The results were similar in the second study, where daridorexant 25 mg significantly reduced WASO compared to placebo at month 1 (LSM difference, −11.6 min; 95% CI, −17.6 to −5.6; P = 0.0001) and month 3 (LSM difference, −10.3 min; 95% CI, −17.0 to −3.5; P = 0.0028). However, there was no significant differences in LPS observed at month 1 (LSM difference, –6.5 min; 95% CI, –12.3 to –0.6; P = 0.030) or month 3 (LSM difference, –9.0; 95% CI, –15.3 to –2.7; P = 0.0053).
There was also significant improvement in self-reported total sleep time at month 1 (LSM difference, 16.1 min; 95% CI, 8.2-24.0; P <0.0001) and month 3 (LSM difference, 19.1; 95% CI, 10.1-28.0; P <0.0001) in the daridorexant 25 mg group compared to placebo.
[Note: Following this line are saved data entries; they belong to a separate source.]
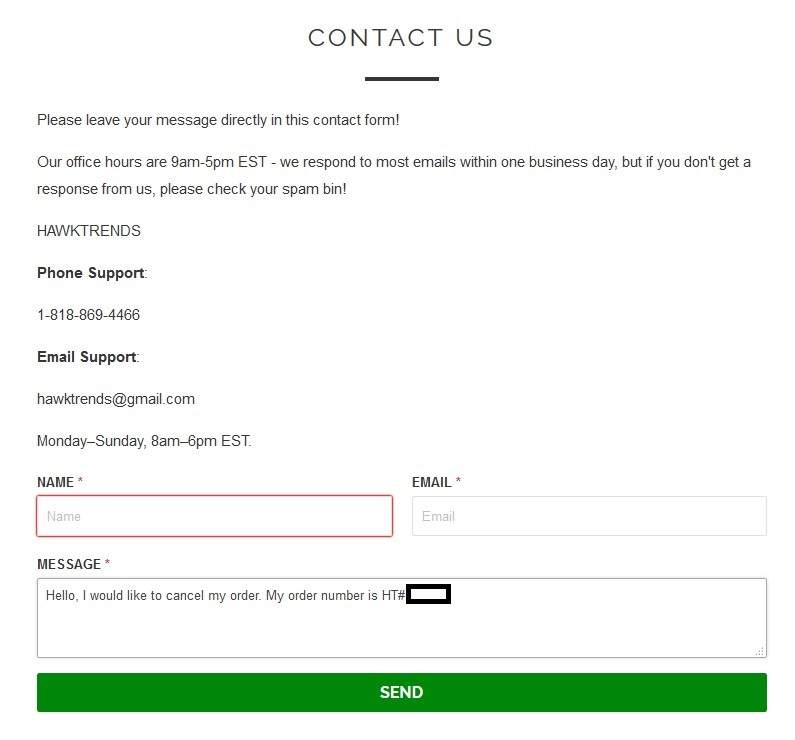The width and height of the screenshot is (795, 740).
Task: Click the EMAIL field label
Action: tap(431, 482)
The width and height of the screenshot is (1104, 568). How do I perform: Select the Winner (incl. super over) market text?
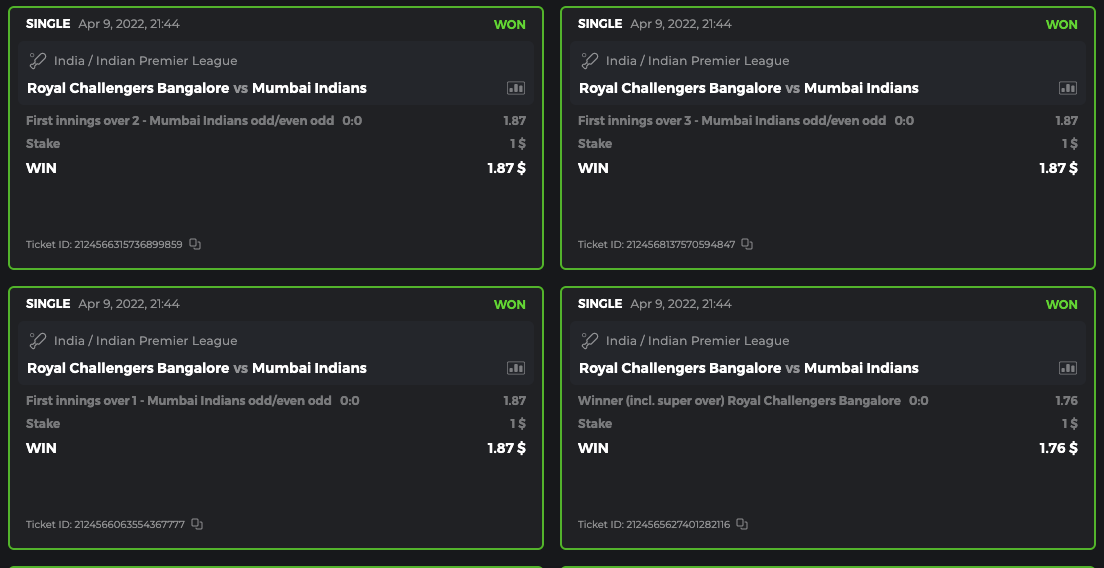[739, 401]
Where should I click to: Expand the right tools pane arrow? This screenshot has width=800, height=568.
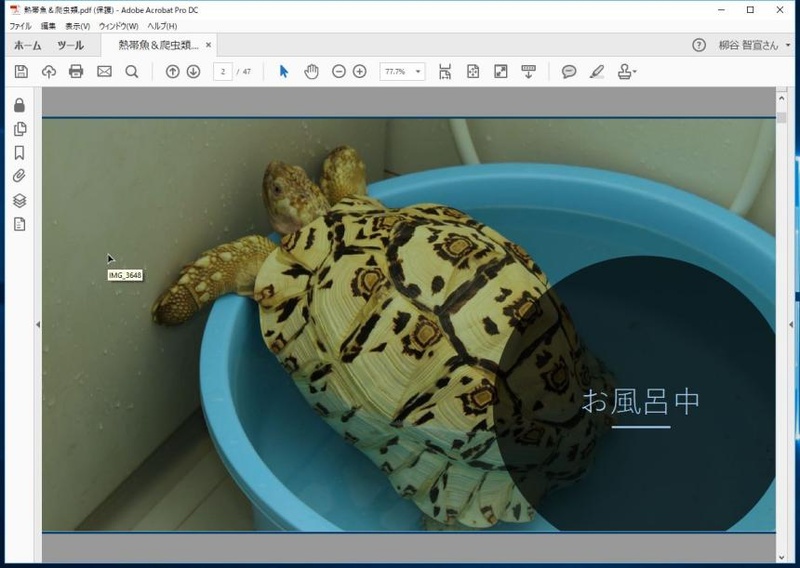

However, this was not true for IDSIQ sleepiness domain scores (LSM difference, –0.8; 95% CI, –1.6 to 0.1; P = 0.073 at month 1; LSM difference, –1.3; 95% CI, –2.2 to –0.3; P = 0.012 at month 3).
There were also no significant differences found among patients in the daridorexant 10 mg group for WASO (LSM difference, –2.7 min; 95% CI, –8.7 to 3.2; P = 0.37 at month 1; LSM difference, –2.0; 95% CI. –8.7 to 4.8; P = 0.57 at month 3), LPS (LSM difference, –2.6 min; 95% CI, –8.4 to 3.2; P = 0.38 at month 1; LSM difference, –3.2 min; 95% CI, –9.5 to 3.1; P = 0.32 at month 3), self-reported total sleep time (LSM difference, 13.4 min; 95% CI, 5.5-21.2; P = 0.0009 at month 1; LSM difference, 13.6 min; 95% CI, 4.7-22.5; P = 0.0028 at month 3), or IDSIQ sleepiness domain scores (LSM difference, –0.4; 95% CI, –1.3 to 0.4; P = 0.30 at month 1; LSM difference, –0.7; 95% CI, –1.7 to 0.2; P = 0.14 at month 3) compared to placebo.
For safety, the incidence of adverse events was comparable between the different treatment groups (n = 116; 38% daridorexant 50 mg group; n = 117; 38% daridorexant 25 mg group; n = 105; 34% in the placebo group in study 1; n = 121; 39% daridorexant 25 mg group; n = 117; 38% daridorexant 10 mg group; n = 100; 33% in the placebo group).
The most common adverse events in all groups were nasopharyngitis and headaches with 1 death due to cardiac arrest occurring in the daridorexant 25 mg group in the first study that was deemed to not be treatment-related.
“Daridorexant 25 mg and 50 mg improved sleep outcomes, and daridorexant 50 mg also improved daytime functioning, in people with insomnia disorder, with a favorable safety profile,” the authors wrote.
The study, “Safety and efficacy of daridorexant in patients with insomnia disorder: results from two multicentre, randomised, double-blind, placebo-controlled, phase 3 trials,” was published online in The Lancet Neurology.